> _Task input_:
==*==

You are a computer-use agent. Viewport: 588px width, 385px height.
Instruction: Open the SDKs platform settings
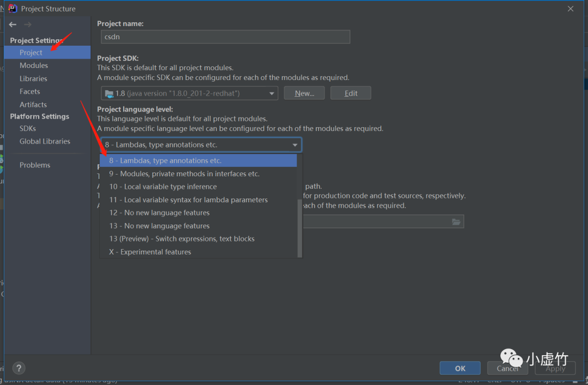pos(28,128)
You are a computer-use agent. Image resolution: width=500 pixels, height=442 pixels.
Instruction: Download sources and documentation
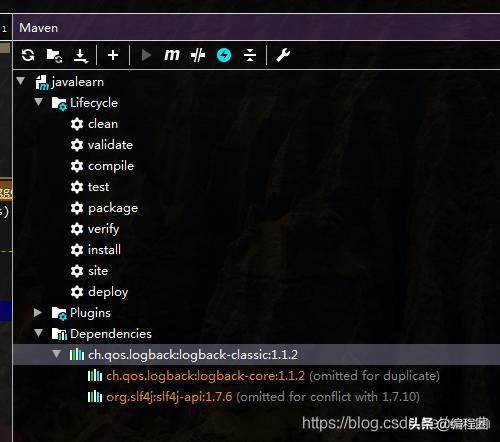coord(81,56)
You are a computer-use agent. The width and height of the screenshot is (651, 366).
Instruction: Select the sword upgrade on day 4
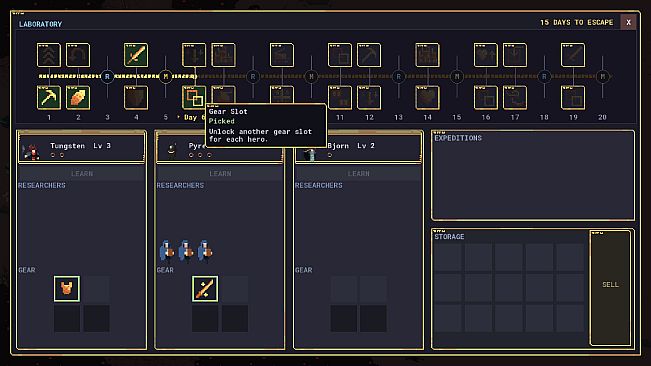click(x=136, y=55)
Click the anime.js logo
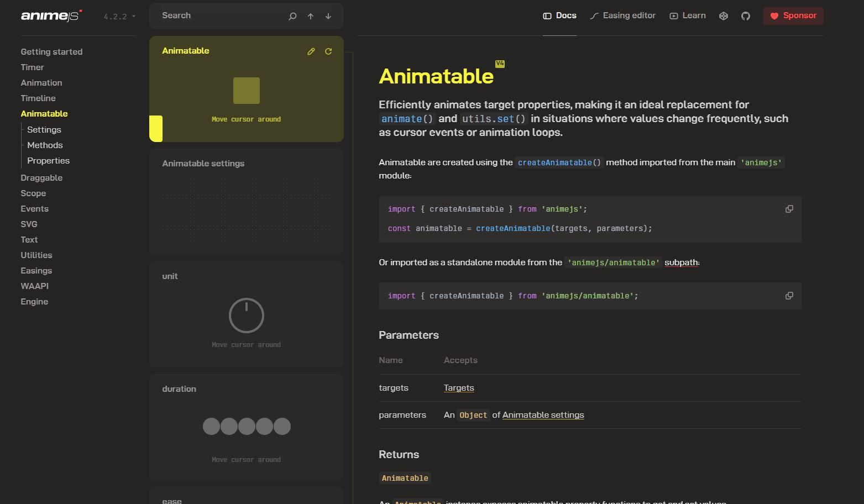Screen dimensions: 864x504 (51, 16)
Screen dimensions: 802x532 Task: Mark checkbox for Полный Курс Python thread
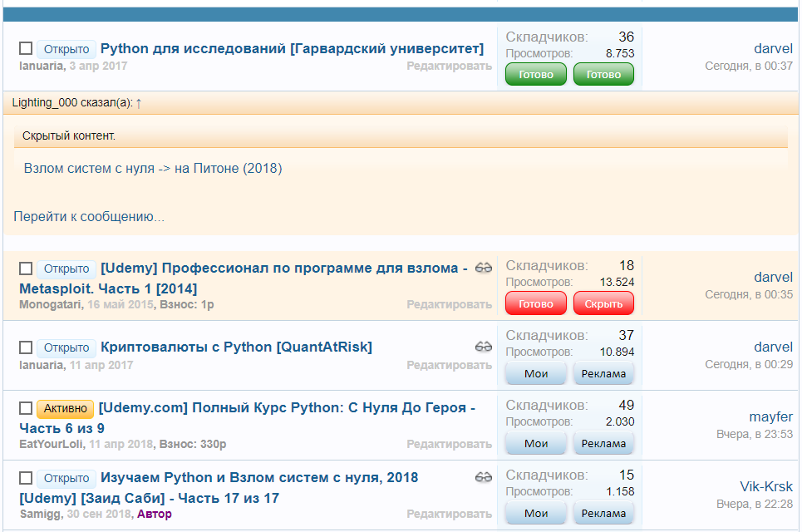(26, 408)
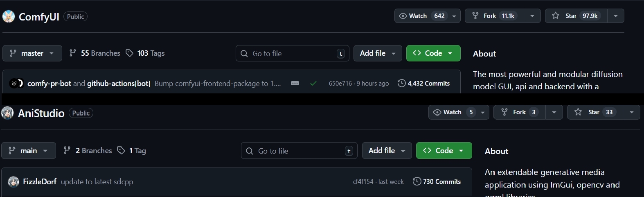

==*==

> _What is needed_:
Return only the line with "Click the anime.js logo" and the lines after it up to the end of the records, exact and free of pictures.

> _Expected answer_:
Click the anime.js logo
Screen dimensions: 864x504 (51, 16)
Screen dimensions: 802x532 Task: Mark checkbox for Полный Курс Python thread
(26, 408)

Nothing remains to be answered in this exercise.